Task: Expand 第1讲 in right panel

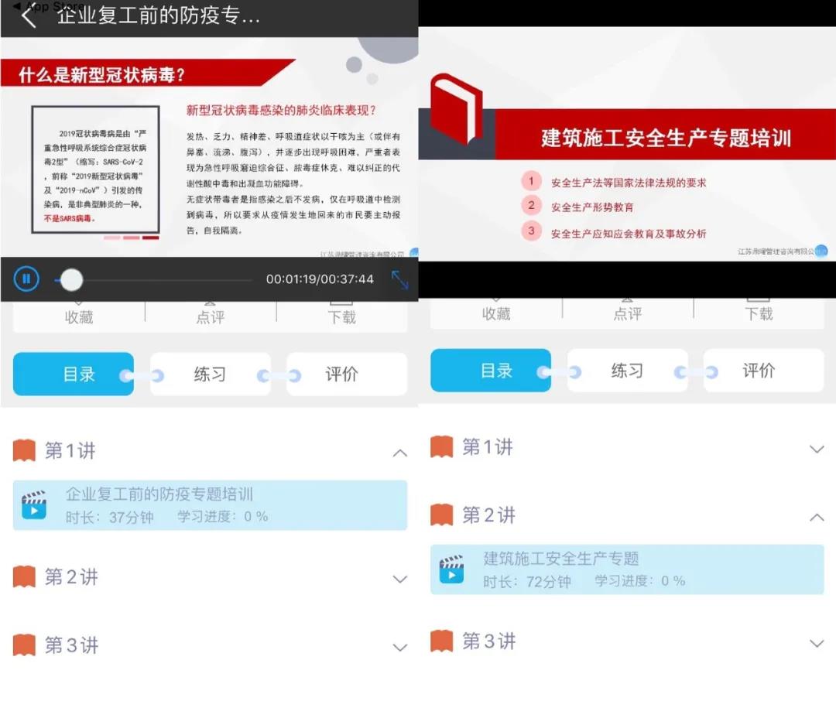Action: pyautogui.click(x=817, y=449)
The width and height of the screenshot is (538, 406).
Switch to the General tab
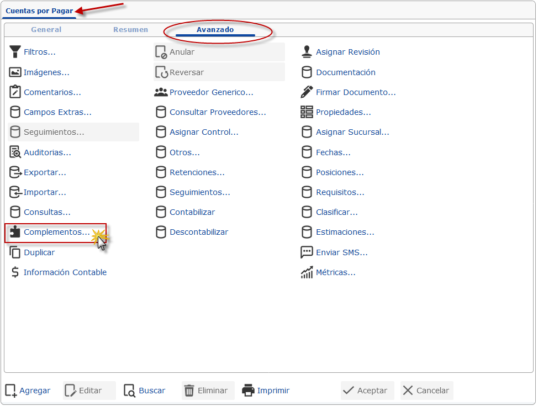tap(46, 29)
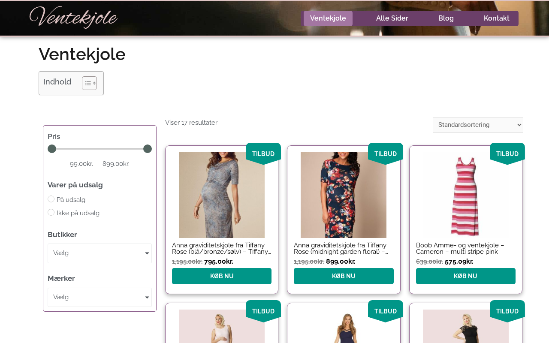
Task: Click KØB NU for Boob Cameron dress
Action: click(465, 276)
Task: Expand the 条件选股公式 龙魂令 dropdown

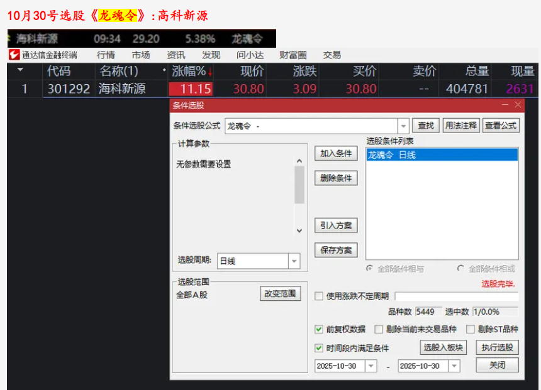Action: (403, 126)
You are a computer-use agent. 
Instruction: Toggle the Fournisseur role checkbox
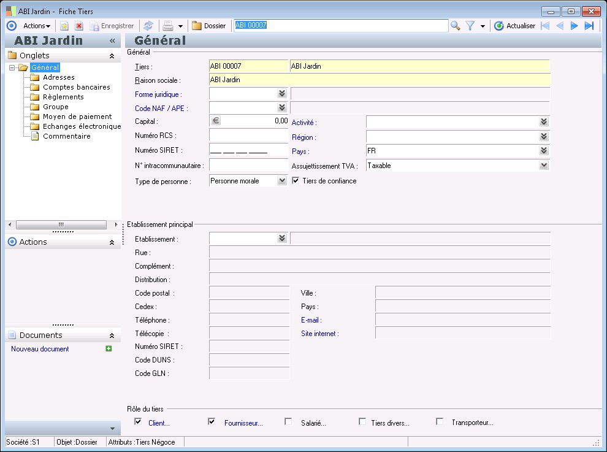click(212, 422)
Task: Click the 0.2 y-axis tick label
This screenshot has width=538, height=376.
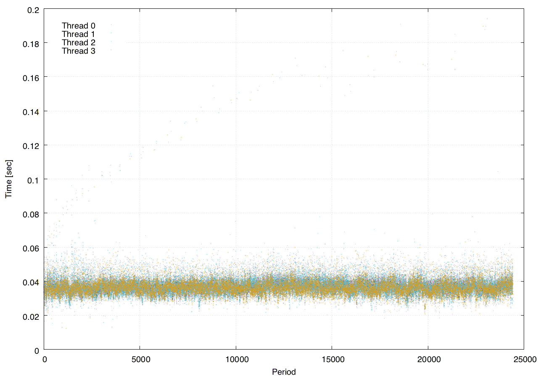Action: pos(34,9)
⁂
» **Activity**: Only the lines from the one containing "Switch to the General tab" through the last line of the entries above should be copied, exactly as they are and without the pictures.

» **Answer**:
Switch to the General tab
tap(46, 29)
Task: Click KØB NU for Boob Cameron dress
Action: click(465, 276)
Task: Expand the 条件选股公式 龙魂令 dropdown

Action: (403, 126)
You are a computer-use agent. 
Instruction: Toggle the Fournisseur role checkbox
click(212, 422)
Task: Click the 0.2 y-axis tick label
This screenshot has width=538, height=376.
Action: pos(34,9)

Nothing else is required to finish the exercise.